CAPITOLO 1: i fondamenti Molteplici sono gli atteggiamenti che l’economista ha facoltà di scegliere riguardo al tema della decisione: può evitare la politica come oggetto di studio, per concentrarsi sugli effetti delle scelte pubbliche (economia positiva); oppure può tentare di esercitare su di essa la propria influenza, indirizzandole delle raccomandazioni ( economia normativa); oppure può assumerla come tema principale, sforzandosi di rappresentare le determinati delle politiche economiche (political economy). ● ECONOMINA POSITIVA: l’economista cerca di determinare attraverso quali canali le decisioni pubbliche influenzano i comportamenti privati. La politica economica in questo caso viene considerato come un dato esogeno di cui l’economista cerca di studiare. Questo tipo di economia affronta la politica economica con i medesimi concetti e metodi che utilizzerebbe per un qualsiasi fenomeno economico. ● ECONOMIA NORMATIVA: l’economista in questo caso, si domanda quale insieme di decisioni pubbliche possa meglio sostenere le finalità dichiarate come riassorbimento della disoccupazione, il miglioramento del tenore di vita. Questa economia si imbatte in difficoltà alle quali l’economia positiva sfugge per tre motivi: 1 necessità di definire degli obiettivi di politica pubblica e di comporre i trade-offs tra gli obiettivi alternativi 2 incertezza sulla decisione giusta tra first-best e second-best. La prima è quella che conduce ad una situazione nella quale non è possibile un intervento che accresca il benessere di un individuo. La seconda si riferisce al fatto che, quando vi sono dei vincoli per raggiungere soluzioni di first-best, lo stato impiega strumenti di politica economica creando delle distorsioni per correggerne altre. 3vastità dei problemi che vi sono a causa dell’informazione asimmetrica fra il decisore pubblico, coloro cui spetta di realizzare la decisione e coloro ai quali quest’ultima si applica. ●

POLITICAL ECONOMY: si occupa di rappresentare i vincoli e i processi di decisione nei regimi democratici. Essa si ispira ad una visione riduttiva, secondo la quale i politici non anno altro obiettivo che quello di mantenersi al potere. Per James Buchanan i giudizi normativi devono limitarsi al quadro che definisce la politica economica: la costituzione e l’insieme delle regole, delle procedure e delle istituzioni nell’ambito delle quali le decisioni di politica economica vengono assunte.

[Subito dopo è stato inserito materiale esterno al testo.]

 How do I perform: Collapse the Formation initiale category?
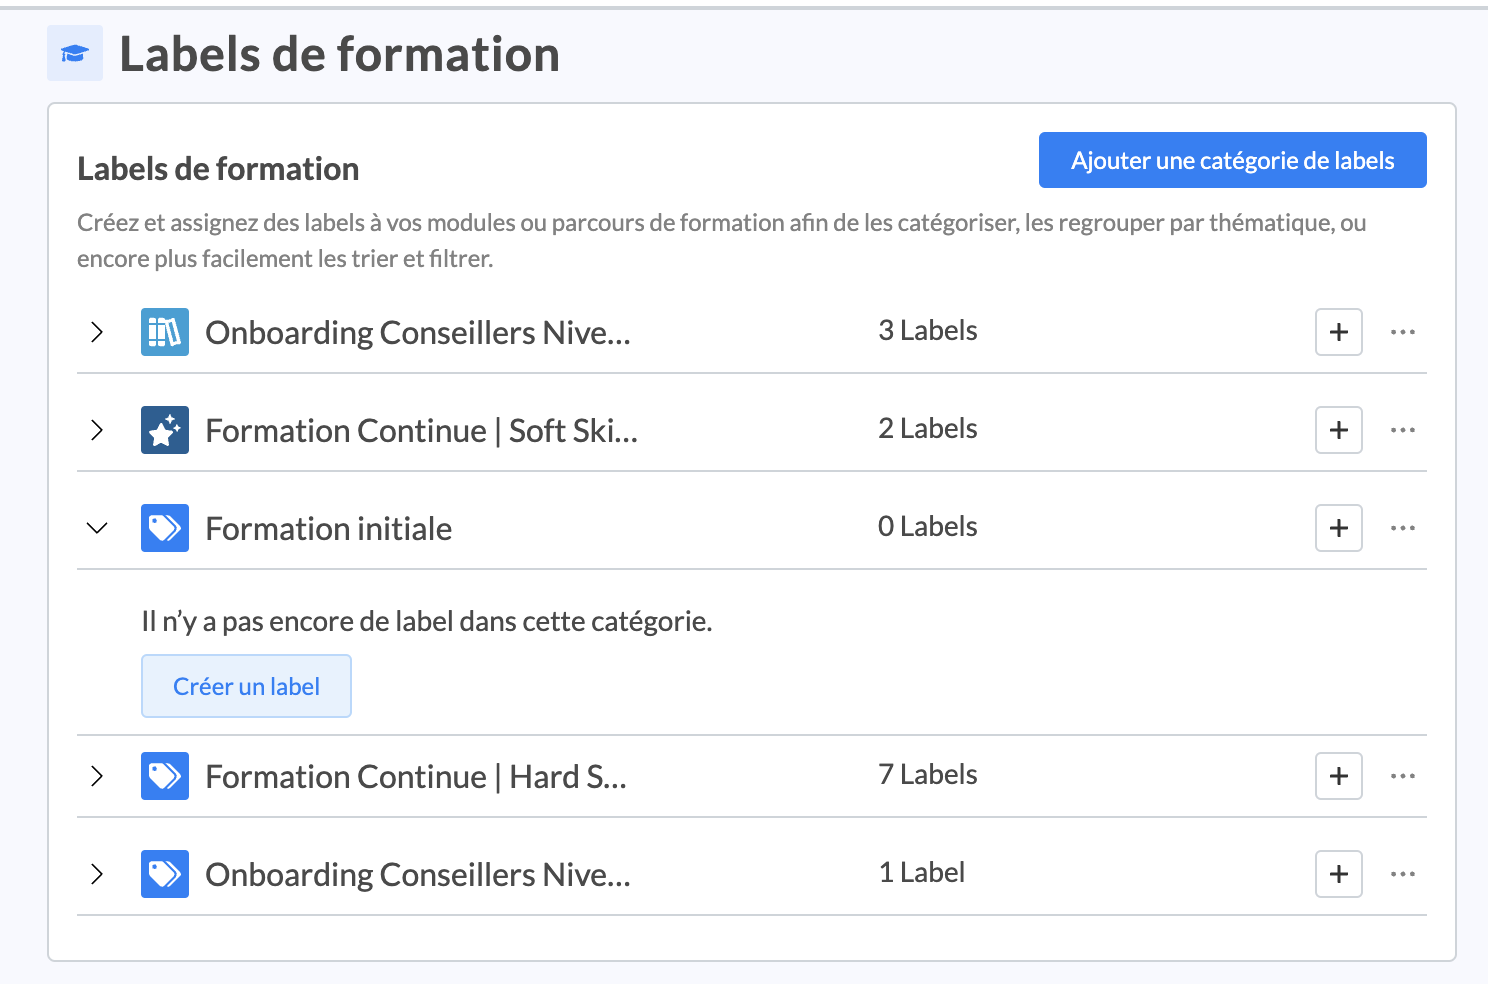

In sintesi l’economia positiva resta alla base dell’analisi delle decisioni pubbliche, ma essa è sempre più integrata dalla political economy. L’economia normativa resta importante ma cosciente dei propri limiti, è diventata più modesta: mettere in luce una carenza dei mercati per giustificare un intervento pubblico non è più sufficiente, occorre anche assicurarsi che esso sarà effettivamente in grado di migliorare la situazione. Quanto alla political economy, essa fornisce spiegazioni utili, in particolare al fine di apprendere la dimensione economica della riforma delle istituzioni nazionali e internazionali.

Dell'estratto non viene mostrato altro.